Matilda “Til” Horn Purnell died peacefully Sunday, May 28, 2023, after a long life filled with travel, celebrations, skilled diplomacy, spirited activism, and the love of her family and dear friends.

Til was born in Hell’s Kitchen, N.Y., to Nettie Tappan and William Arden Horn. Her parents had grown up in Delaware, and during Til’s childhood, they divided their time between New York City and Rehoboth Beach. Til would later return to live near Rehoboth and become an inspired defender of southern Delaware’s estuaries and wetlands.

Til married Lewis (Skipper) M. Purnell in 1945. The couple joined the Foreign Service and together spent more than 30 years representing the United States in countries around the world: Italy, Myanmar (Burma then), Malaysia, the United Kingdom, Jamaica, Indonesia, Japan and the Philippines. To that partnership, she contributed her organizational skills and proficiency in languages — Burmese, Bahasa Melayu (Indonesian, Malaysian), Japanese, Italian and French — as well as her grace and wit. The weekly letters she wrote to her family back home are vivid evocations of their colorful and fast-paced diplomatic life. For special occasions (Christmas, birthdays) she also wrote, and would continue to write until close to the end of her life, doggerel of incomparable virtuosity. 

On their retirement in 1976, Til and Skipper moved to the shores of Herring Creek, an estuary of Rehoboth Bay.

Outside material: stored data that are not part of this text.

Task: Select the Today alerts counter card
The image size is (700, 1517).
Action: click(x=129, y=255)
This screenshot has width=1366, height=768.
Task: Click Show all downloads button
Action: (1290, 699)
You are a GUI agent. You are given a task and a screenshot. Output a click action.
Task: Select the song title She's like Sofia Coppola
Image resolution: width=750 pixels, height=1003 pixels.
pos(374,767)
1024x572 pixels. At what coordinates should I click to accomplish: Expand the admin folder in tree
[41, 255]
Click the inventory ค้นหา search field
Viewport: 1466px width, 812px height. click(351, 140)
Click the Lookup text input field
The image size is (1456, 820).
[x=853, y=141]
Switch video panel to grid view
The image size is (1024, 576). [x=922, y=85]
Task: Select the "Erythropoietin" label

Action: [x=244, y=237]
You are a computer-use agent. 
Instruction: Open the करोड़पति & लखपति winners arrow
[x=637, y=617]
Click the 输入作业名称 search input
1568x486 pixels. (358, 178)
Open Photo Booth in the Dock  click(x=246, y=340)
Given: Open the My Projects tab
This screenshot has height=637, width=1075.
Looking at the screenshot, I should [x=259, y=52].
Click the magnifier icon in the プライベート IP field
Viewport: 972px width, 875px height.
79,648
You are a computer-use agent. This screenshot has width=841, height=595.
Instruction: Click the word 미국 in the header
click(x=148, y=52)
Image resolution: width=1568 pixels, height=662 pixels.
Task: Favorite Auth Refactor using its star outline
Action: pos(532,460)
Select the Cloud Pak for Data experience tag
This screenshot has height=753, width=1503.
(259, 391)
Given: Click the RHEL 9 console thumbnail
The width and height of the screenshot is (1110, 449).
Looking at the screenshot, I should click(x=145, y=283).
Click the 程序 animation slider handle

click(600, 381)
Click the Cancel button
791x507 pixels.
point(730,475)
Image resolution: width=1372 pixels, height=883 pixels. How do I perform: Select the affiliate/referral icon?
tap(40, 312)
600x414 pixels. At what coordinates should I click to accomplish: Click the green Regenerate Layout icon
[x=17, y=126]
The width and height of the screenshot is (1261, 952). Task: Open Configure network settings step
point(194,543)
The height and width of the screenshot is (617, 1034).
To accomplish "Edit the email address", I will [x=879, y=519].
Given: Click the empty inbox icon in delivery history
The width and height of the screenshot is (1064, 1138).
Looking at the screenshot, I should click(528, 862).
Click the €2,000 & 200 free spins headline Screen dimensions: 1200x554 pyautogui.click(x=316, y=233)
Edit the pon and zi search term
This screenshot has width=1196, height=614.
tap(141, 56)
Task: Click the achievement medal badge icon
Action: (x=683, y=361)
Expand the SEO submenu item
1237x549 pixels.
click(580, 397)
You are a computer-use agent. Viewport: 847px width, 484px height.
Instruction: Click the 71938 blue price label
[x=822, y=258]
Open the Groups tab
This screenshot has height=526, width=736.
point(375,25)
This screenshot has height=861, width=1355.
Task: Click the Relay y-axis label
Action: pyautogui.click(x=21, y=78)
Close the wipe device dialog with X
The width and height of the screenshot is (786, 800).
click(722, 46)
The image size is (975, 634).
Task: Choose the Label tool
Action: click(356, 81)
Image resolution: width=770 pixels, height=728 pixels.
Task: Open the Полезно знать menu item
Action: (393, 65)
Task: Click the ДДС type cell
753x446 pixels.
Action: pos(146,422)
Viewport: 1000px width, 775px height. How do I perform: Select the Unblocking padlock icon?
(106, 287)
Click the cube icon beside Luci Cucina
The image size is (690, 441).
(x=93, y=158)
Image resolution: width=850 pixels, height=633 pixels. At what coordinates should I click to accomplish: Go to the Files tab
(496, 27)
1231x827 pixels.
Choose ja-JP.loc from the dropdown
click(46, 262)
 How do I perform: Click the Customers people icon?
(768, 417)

In her post-diplomatic life, Til was active in the League of Women Voters, Possum Point Players and the Sierra Club. She found her true voice and passion in protecting the estuaries, bays and wetlands of coastal Delaware. She was a perennial presence at meetings of the Sussex County Council, keeping a skeptical eye on the council’s pro-sprawl proclivities. Her fierce, well-turned letters to the editor, stirring opposition to proposals threatening the coastal environment, were a favorite of the local press. 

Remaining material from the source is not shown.